Nabi on yedinci ve on sekizinci yüzyıl Osmanlı dîvan şâirlerinden. Asıl adı Yusuf’ tur. 1642’de Urfa’da doğdu ve 1712’de İstanbul ’da vefât etti. Hacı Gaffarzâdeler isimli bir ulemâ âilesinden olup, iyi bir tahsil gördü. Arabîyi ve Fârisîyi bu dilde şiir yazacak kadar iyi öğrendi.

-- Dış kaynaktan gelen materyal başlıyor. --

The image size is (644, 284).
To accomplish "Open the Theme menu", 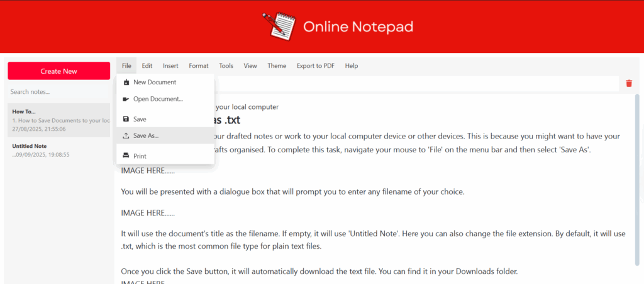I will [277, 65].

Urfa’da arzuhalcilik yaparken, vâlinin tavsiyesiyle, yirmi beş yaşında İstanbul’a gitti. Vezir, Muhasip Mustafa Paşanın dîvân kâtibi oldu. Bu sıralarda, şâir Nailî ile görüşmek sûretiyle şiir kâbiliyetini geliştirebilmek fırsatını buldu. Arapçada “yok” mânâsına gelen “nâ” ve “bî” eklerini birleştirerek “Nâbî”yi kendine mahlas yaptı.
Eserleri;
Türkçe Dîvân,
Farsça Divânçe
Hayriyye
Hayrabâd
Tuhfetü'l Haremeyn
Zeyl-i Siyer-i Veysi Münşeat
Fârisî Dîvançe-i Gazeliyât,
Tercüme-i Hadîs-i Erbain,
Sûrnâme,
Fetihnâme-i Kameniçe (Kameniçe Târihi ismiyle 1903’te basıldı).
Siyer-i Veysi ve Münşaat isimli eserleri de vardır.